La decisione esaminata non appare però particolarmente coerente, in quanto sembra mescolare i requisiti per fruire della banca dati altrui non resa pubblica con quelli necessari per fruire della banca dati altrui resa pubblica. Si tratta invece di due fattispecie normativamente distinte e quindi bisogna scegliere in base a quale  di esse si giudica la fattispecie concreta. Se la fattispecie astratta è quella dell’utilizzo di parti non sostanziali di banca dati non resa pubblica, allora ci si deve riferire all’articolo 102.  Se invece la fattispecie astratta è quella dell’utilizzo di banca dati resa pubblica, allora la norma di riferimento è solamente il comma 3 dell’articolo 102. I due gruppi di norme quindi non paiono potersi reciprocamente cumulare o in qualche modo integrare .

Se  sì esamina dunque il requisito del pregiudizio ex c. 9 art. 102 bis (banca dati non resa pubblica) , non si può poi anche ragionare sulla “non sostanzialità in termini qualitativi e quantitativi” di cui al c. dell’art. 102 ter (banca dati resa pubblica)

E interessante anche il riferimento finale alla recente direttiva (UE) 2019/1024 del Parlamento europeo e del Consiglio, del 20 giugno 2019, relativa all’apertura dei dati e al riutilizzo dell’informazione del settore pubblico, volta a facilitare l’utilizzo (commerciale e non) dei dati in possesso delle pubbliche amministraizoni.

Alla luce di tale novità , il  giudice ritiene che ciò porti ad un’interpretazione restrittiva del concetto di “parte sostanziale”, al punto da farla quasi coincidere col concetto di “totalità”, sì da facilitare reimpiego/estrazione dei dati propri presenti nelle banche dati.
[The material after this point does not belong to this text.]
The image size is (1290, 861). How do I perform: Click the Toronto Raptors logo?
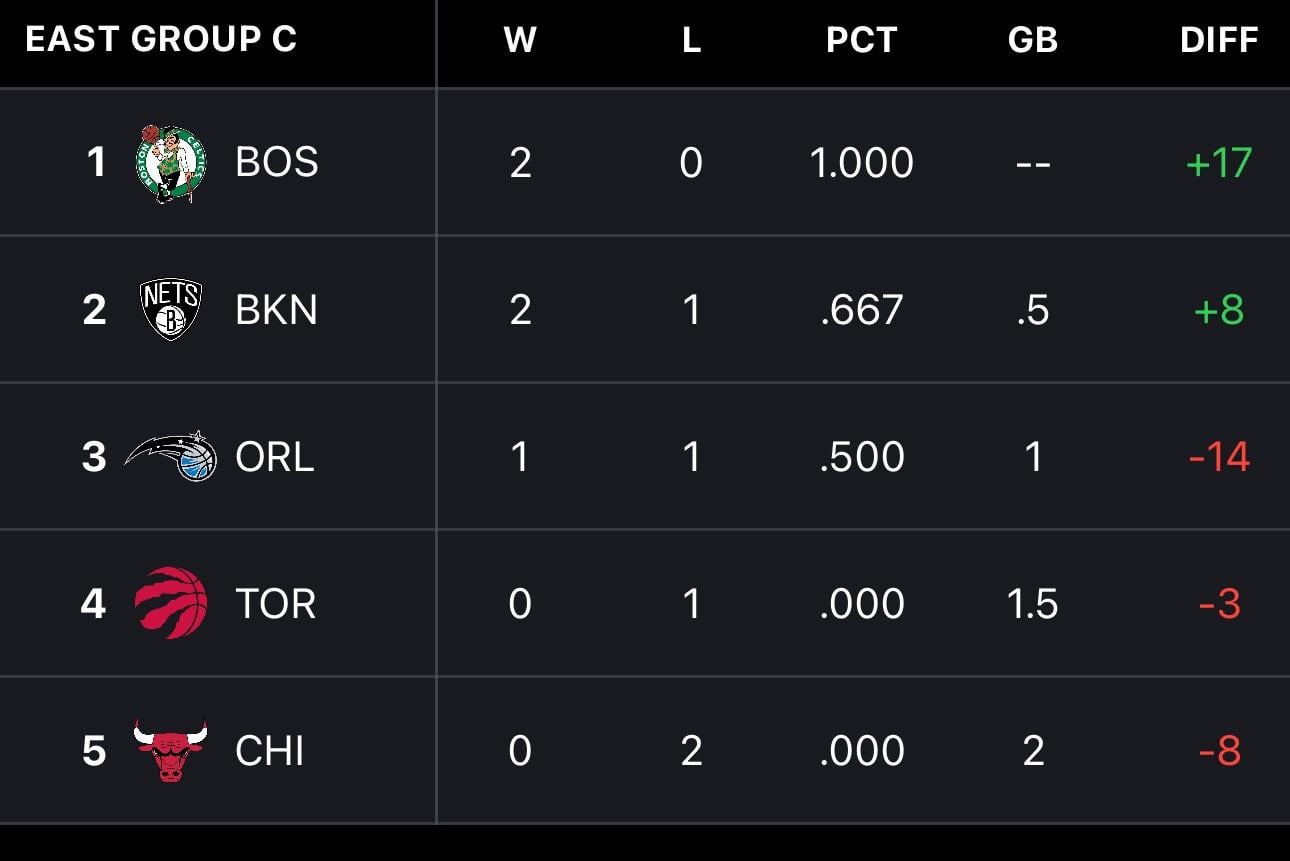pyautogui.click(x=171, y=603)
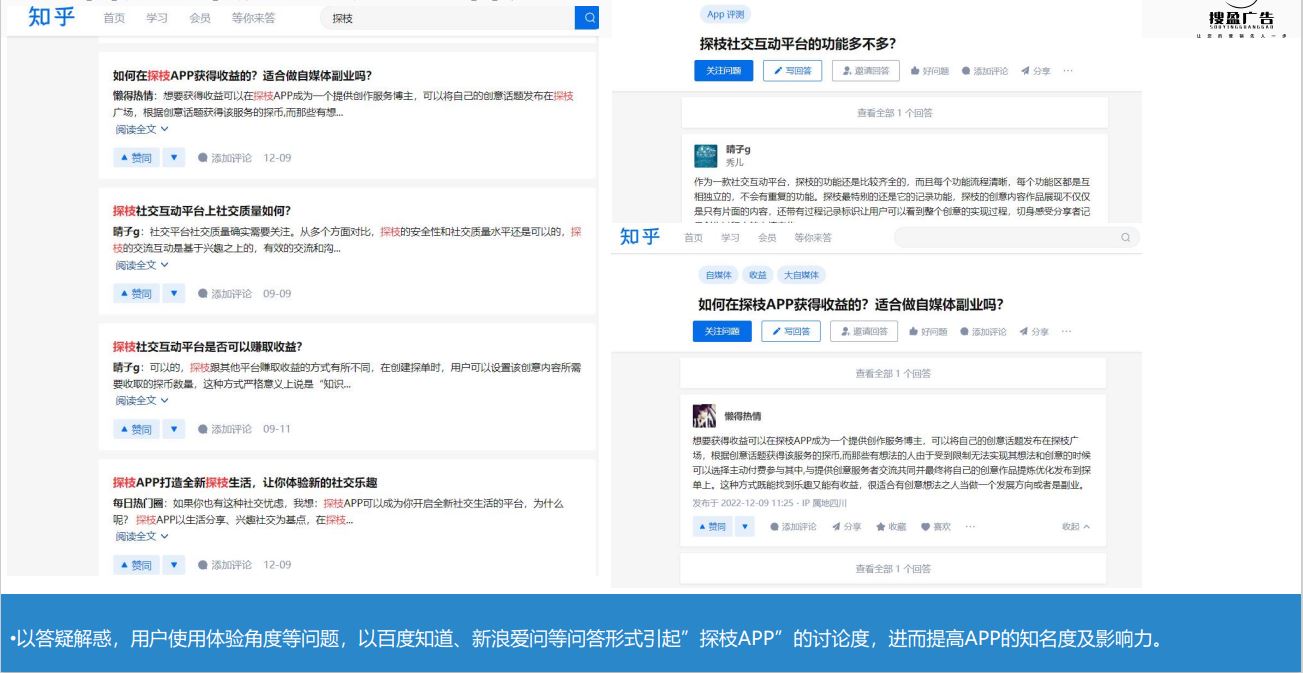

Dice infatti <<quando si parla quindi di estrazione, reimpiego ovvero rielaborazione di un quantitativo di dati provenienti da soggetto a cui la disciplina comunitaria impone la massima divulgazione dei dati in proprio possesso, il concetto di “parte sostanziale” del prelievo deve essere interpretato ed applicato in conformità alla volontà del legislatore comunitario in un’ottica di sostanziale sovrapposizione fra il concetto di “totalità” e quello di “parte sostanziale”. Quindi solo la prova stringente di una sottrazione di una banca dati complessiva può fondare il rilascio di un provvedimento interdittivo>> (p. 10)

Il punto è interessante anche se delicato da risolvere. Si potrebbe dire che la normativa sulla proprietà intellettuale vada interpretata a prescindere da questa direttiva, essendo norma speciale rispetto ad essa.

Tuttavia potrebbe far inclinare per la conclusione opposta (e quindi nel senso del Tribunale romano) il  fatto che la direttiva non si applica <<ai documenti su cui terzi detengono diritti di proprietà intellettuale;>> (art. 1 § 2 lett. c, dir.). Si badi che per <<documento>> si intende <<qualsiasi contenuto, a prescindere dal suo supporto>> (art. 2 n. 6 dir.; curioso uso sinonimico di documento e contenuto).

Con la conseguenza allora che, quando invece il diritto di IP spetti all’Ente stesso, la normativa di trasparenza e accessibilità va pienamente applicata.